St. Petersburg, Florida -- St. Petersburg takes a historic step to preserve and enhance its much-revered downtown waterfront as it begins a months-long process to create the city's first ever Downtown Waterfront Master Plan.
The city is kicking off the process with the first general public input meeting at 6:30 p.m. on Monday, Sept. 9 at the USF St. Petersburg Student Activity Center, located at 200 Sixth Ave. S.
To make sure the public is involved in the planning process, the city has created a website where all related documents will be posted, along with public meeting schedules and opportunities to submit comments via e-mail. For those interested in the process, please visit www.stpete.org/downtown_waterfront_master_plan/.
The planning area for the Master Plan stretches from Northeast Exchange/Coffee Pot Park on the north end to Poynter Park on the south end. Included in the area are 16 individual parks, and all facilities and venues within that area.

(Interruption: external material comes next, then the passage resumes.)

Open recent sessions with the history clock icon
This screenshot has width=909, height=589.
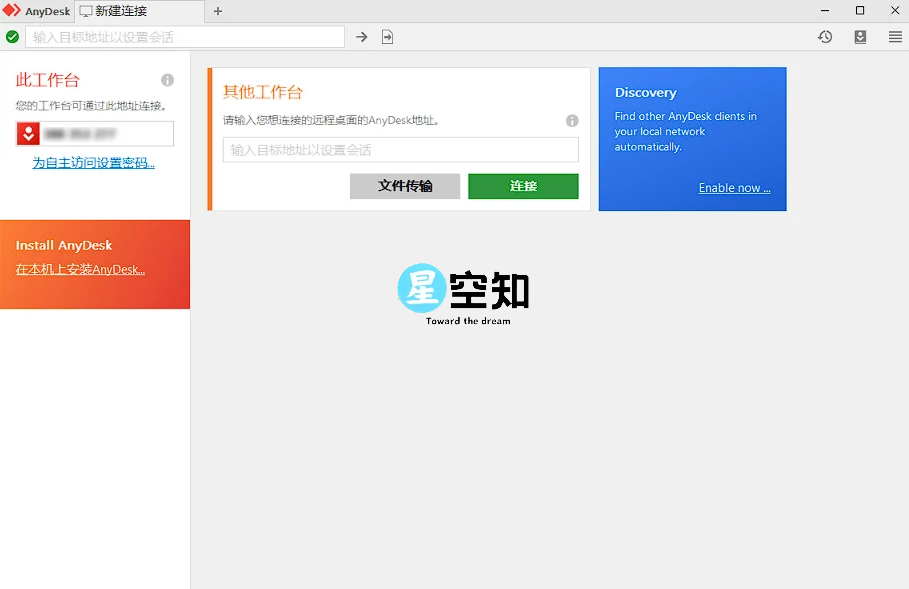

As part of this planning process, the City and the St. Petersburg Area Chamber of Commerce have enlisted the help of the Urban Land Institute (ULI). The ULI will send a panel of urban planning and design professionals to help city planners gather public input and offer perspectives gathered from best practices in terms of creating a plan that fosters quality, sustainable, livable and dynamic development.
Locally, the ULI has been involved in ongoing planning efforts in downtown Tampa and the Hillsborough River, Pasco County, Bradenton, Manatee County and Longboat Key.
The City says the group will visit St. Petersburg from Sept. 29 to Oct. 4, and will meet with a variety of stakeholders, including downtown residents, neighborhood associations, downtown institutions such as USF St. Petersburg, the city's arts organizations, sports leaders, downtown businesses and corporations.
Following the ULI visit and more public input sessions, the city hopes to complete the planning process by the end of 2014.
"The legacy of every past generation in St. Petersburg has been the careful stewardship of our best asset, the downtown waterfront," said Mayor Bill Foster. "I'm looking forward to this historic process and its end result of bringing all facets of our community together to create a downtown waterfront master plan that will serve our city well in the century to come."